Tribunals, however constituted, will have some powers to grant interim measures. The precise extent of those powers may depend on the terms of the arbitration agreement, the institutional rules (if any) under which the reference is conducted, and the laws of the seat. A typical institutional rule is Article 28 of the ICC Rules: “Unless the parties have otherwise agreed . . . the arbitral tribunal may, at the request of a party, order any interim or conservatory measure . . . The arbitral tribunal may make the granting of any such measure subject to appropriate security being furnished by the requesting party . . . . ”
The purpose is, however, clear. It is to ensure that the status quo between the parties remains pending the final award. These temporary measures are designed to hold the position: to “preserve a factual or legal situation so as to safeguard rights the recognition of which is sought from the court having jurisdiction as to the substance of the case.”

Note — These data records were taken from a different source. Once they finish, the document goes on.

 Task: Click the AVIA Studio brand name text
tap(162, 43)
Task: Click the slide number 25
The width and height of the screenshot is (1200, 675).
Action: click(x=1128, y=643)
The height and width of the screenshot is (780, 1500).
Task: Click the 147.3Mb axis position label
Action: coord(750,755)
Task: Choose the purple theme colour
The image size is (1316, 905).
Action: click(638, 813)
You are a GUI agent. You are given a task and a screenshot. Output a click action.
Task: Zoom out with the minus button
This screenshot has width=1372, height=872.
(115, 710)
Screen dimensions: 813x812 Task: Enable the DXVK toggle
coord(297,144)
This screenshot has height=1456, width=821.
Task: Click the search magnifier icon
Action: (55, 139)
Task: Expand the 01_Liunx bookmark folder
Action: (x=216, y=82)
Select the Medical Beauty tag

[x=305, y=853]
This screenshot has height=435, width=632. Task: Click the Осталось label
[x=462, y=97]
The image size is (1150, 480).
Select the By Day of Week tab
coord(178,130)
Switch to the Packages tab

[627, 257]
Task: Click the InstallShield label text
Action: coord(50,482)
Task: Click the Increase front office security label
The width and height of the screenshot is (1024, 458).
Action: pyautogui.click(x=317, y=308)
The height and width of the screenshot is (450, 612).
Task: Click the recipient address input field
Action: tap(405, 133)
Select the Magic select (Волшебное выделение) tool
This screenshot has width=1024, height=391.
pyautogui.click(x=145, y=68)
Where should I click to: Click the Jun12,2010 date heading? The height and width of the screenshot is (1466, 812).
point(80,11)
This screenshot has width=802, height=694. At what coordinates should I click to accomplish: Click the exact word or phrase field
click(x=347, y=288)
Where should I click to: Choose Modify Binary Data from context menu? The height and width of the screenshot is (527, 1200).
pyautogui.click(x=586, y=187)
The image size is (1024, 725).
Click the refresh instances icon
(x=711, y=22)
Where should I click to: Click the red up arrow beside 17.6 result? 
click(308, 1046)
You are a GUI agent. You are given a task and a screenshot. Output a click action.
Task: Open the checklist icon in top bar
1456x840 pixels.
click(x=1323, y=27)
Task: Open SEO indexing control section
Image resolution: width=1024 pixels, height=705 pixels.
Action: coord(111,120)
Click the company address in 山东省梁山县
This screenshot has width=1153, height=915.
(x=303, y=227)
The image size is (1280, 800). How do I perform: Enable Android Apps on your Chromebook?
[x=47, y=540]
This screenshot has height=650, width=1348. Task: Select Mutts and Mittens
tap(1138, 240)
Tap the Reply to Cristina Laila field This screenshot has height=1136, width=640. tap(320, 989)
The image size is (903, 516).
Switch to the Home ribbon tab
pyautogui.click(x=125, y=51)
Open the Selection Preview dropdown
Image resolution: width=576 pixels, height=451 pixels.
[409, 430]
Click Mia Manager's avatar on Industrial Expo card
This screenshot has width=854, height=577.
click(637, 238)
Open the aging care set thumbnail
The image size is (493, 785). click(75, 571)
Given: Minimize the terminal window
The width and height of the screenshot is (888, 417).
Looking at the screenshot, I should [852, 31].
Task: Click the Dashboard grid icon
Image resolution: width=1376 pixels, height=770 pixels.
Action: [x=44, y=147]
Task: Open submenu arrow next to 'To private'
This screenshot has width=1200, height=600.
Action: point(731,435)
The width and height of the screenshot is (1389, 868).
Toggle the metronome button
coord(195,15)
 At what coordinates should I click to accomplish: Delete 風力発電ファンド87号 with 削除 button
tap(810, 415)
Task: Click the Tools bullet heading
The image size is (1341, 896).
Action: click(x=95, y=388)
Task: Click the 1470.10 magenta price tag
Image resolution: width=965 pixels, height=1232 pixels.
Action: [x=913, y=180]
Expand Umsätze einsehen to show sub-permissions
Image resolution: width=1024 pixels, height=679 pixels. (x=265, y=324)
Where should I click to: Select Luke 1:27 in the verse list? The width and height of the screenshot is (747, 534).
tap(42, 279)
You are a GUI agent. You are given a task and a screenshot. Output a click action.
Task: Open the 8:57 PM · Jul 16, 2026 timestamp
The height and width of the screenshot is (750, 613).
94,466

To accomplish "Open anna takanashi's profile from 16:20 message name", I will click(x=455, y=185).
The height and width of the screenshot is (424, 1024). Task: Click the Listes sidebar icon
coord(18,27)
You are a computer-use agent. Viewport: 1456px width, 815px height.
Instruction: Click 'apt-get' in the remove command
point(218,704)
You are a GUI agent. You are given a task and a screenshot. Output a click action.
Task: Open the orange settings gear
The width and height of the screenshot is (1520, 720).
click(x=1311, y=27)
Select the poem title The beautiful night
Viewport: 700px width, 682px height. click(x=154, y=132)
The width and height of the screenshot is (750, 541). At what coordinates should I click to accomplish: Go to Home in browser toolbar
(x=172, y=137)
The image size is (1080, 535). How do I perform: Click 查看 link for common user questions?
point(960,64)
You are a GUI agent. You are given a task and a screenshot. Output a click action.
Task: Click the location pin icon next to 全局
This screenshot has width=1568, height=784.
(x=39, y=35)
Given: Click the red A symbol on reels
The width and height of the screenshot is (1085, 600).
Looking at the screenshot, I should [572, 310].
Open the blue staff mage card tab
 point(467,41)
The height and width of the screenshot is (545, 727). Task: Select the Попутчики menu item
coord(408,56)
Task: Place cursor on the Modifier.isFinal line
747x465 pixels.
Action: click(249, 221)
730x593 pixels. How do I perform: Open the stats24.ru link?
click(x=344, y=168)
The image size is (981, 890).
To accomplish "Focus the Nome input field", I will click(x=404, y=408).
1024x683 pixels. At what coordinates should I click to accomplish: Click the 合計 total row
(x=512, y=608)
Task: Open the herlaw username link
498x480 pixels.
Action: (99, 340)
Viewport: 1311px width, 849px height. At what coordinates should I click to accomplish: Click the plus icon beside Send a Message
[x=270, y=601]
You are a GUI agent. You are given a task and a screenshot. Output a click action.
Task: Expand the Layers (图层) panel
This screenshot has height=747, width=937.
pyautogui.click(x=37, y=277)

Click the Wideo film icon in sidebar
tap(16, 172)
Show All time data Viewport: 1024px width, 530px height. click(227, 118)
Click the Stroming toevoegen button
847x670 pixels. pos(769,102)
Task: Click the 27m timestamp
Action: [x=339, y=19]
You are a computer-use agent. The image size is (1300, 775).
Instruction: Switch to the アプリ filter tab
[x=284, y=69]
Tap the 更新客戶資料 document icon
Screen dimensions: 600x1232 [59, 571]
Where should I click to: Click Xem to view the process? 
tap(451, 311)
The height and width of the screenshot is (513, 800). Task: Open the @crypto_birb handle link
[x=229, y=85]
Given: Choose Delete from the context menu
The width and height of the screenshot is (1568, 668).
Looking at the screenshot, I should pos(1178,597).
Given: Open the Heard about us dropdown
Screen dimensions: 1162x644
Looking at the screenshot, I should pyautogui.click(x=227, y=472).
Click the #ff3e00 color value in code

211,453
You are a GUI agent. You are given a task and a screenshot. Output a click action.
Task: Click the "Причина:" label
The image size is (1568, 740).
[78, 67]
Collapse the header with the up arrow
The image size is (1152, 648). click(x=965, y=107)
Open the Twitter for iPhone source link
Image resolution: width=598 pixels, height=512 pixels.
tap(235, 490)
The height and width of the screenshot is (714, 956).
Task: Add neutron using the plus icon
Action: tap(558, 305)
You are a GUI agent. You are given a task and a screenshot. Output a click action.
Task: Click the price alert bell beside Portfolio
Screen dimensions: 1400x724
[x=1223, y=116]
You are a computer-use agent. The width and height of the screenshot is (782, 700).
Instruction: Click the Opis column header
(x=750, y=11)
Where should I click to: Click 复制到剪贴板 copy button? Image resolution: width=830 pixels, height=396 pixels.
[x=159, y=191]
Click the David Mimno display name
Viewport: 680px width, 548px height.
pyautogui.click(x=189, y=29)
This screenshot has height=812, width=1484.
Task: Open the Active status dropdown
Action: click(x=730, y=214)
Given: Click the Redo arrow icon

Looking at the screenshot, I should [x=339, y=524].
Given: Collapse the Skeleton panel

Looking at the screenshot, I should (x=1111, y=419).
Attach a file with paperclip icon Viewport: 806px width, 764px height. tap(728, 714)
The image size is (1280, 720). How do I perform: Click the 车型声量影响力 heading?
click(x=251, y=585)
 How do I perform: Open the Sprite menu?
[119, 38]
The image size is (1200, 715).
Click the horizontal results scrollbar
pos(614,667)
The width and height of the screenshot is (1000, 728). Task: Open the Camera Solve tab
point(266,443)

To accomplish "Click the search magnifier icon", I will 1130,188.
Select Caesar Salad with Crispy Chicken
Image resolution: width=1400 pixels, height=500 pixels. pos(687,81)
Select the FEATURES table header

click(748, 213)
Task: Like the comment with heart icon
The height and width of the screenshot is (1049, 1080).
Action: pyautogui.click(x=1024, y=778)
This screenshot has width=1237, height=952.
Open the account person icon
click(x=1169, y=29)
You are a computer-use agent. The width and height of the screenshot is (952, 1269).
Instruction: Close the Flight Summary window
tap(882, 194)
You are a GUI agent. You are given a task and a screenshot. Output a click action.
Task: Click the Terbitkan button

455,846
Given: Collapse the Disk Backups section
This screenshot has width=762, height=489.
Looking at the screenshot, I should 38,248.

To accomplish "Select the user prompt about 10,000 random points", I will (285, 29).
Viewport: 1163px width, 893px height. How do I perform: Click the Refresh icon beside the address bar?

In cases of real urgency, the fact that a tribunal has not been appointed is an obvious impediment to the granting of any relief. The appointment of the entire tribunal can take some considerable time and valuable opportunities can be lost whilst there is no tribunal to make a decision. This lacuna is addressed in a number of ways but nowadays mainly by an emergency arbitrator as discussed in Chapter 7 or by recourse to national courts.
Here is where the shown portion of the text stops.